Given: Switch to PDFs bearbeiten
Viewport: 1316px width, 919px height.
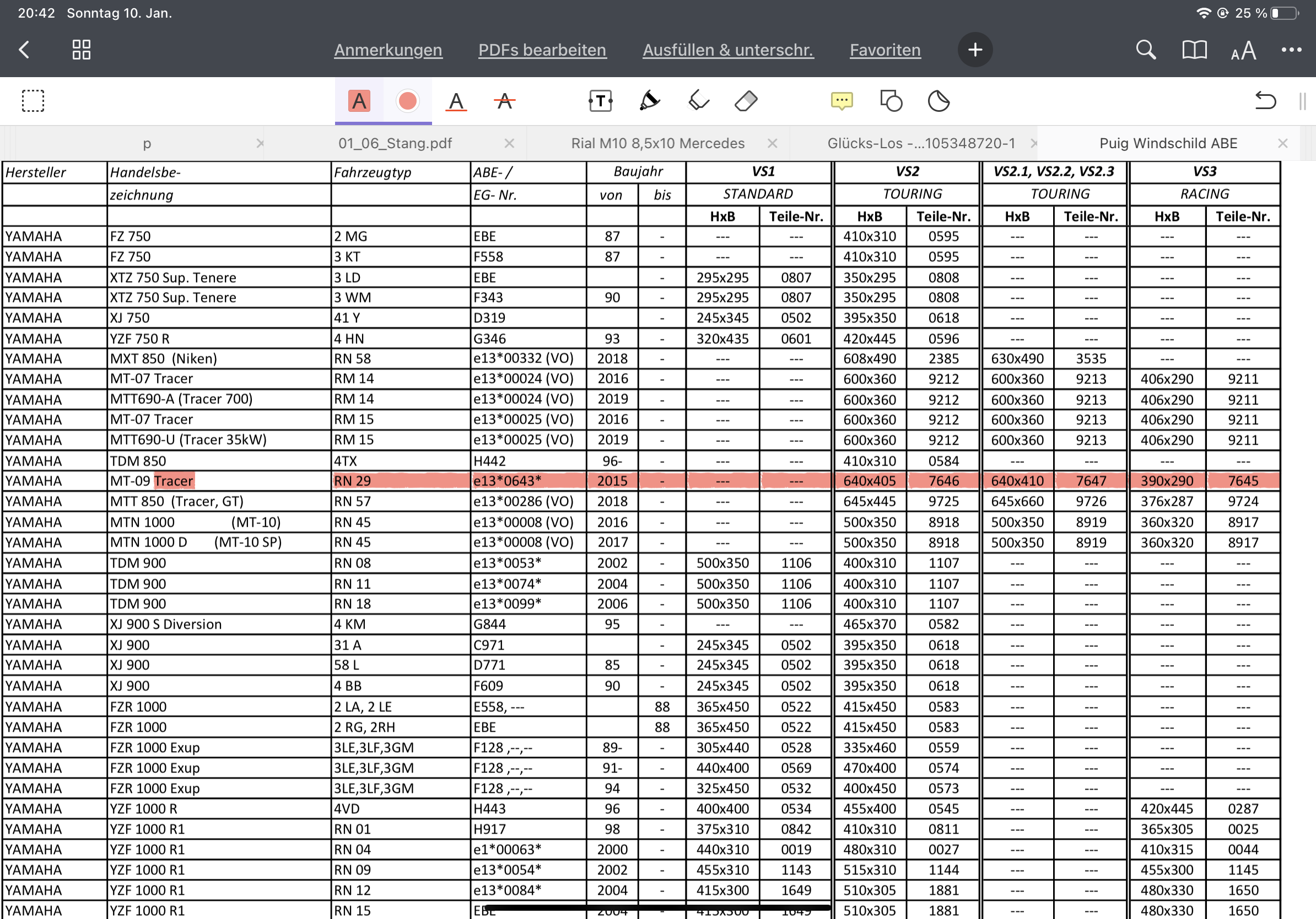Looking at the screenshot, I should point(542,50).
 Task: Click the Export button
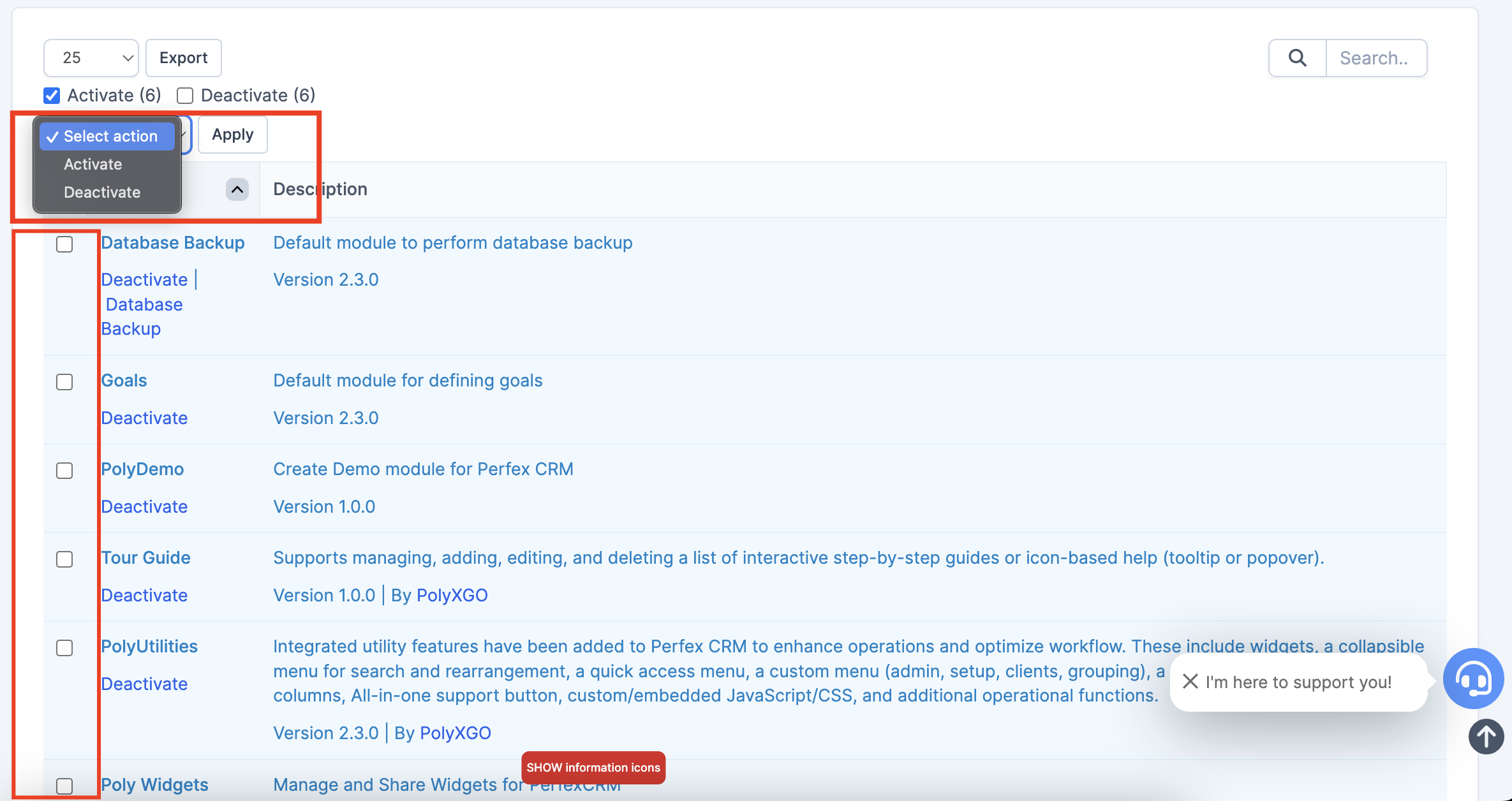[183, 58]
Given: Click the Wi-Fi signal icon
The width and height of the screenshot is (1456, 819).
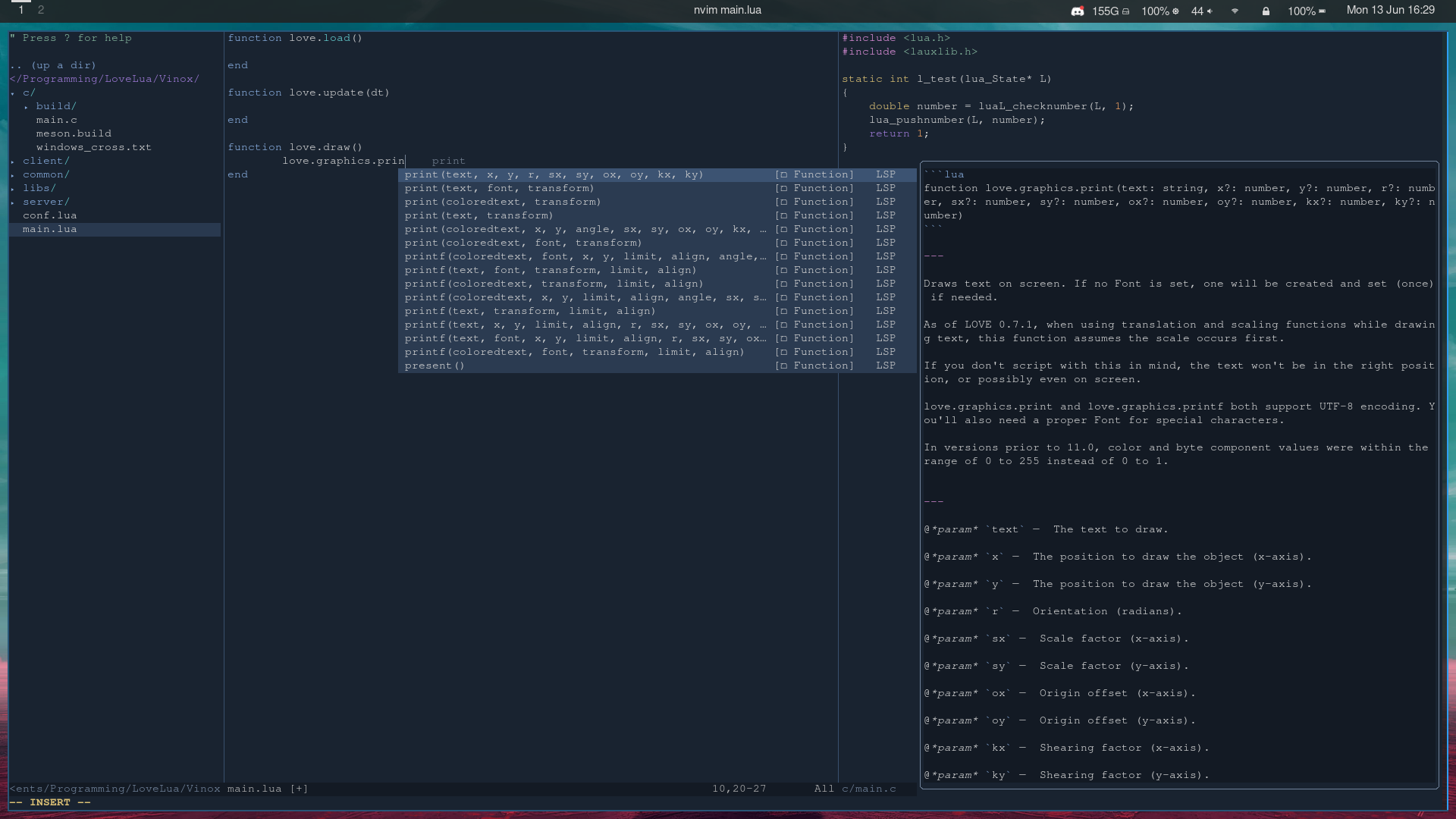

**Description of the task**
Omit pictures and output the listing exactly.

**Solution**
Given: Switch to PDFs bearbeiten
Viewport: 1316px width, 919px height.
Looking at the screenshot, I should point(542,50).
 Task: Click the Export button
[183, 58]
Given: Click the Wi-Fi signal icon
The width and height of the screenshot is (1456, 819).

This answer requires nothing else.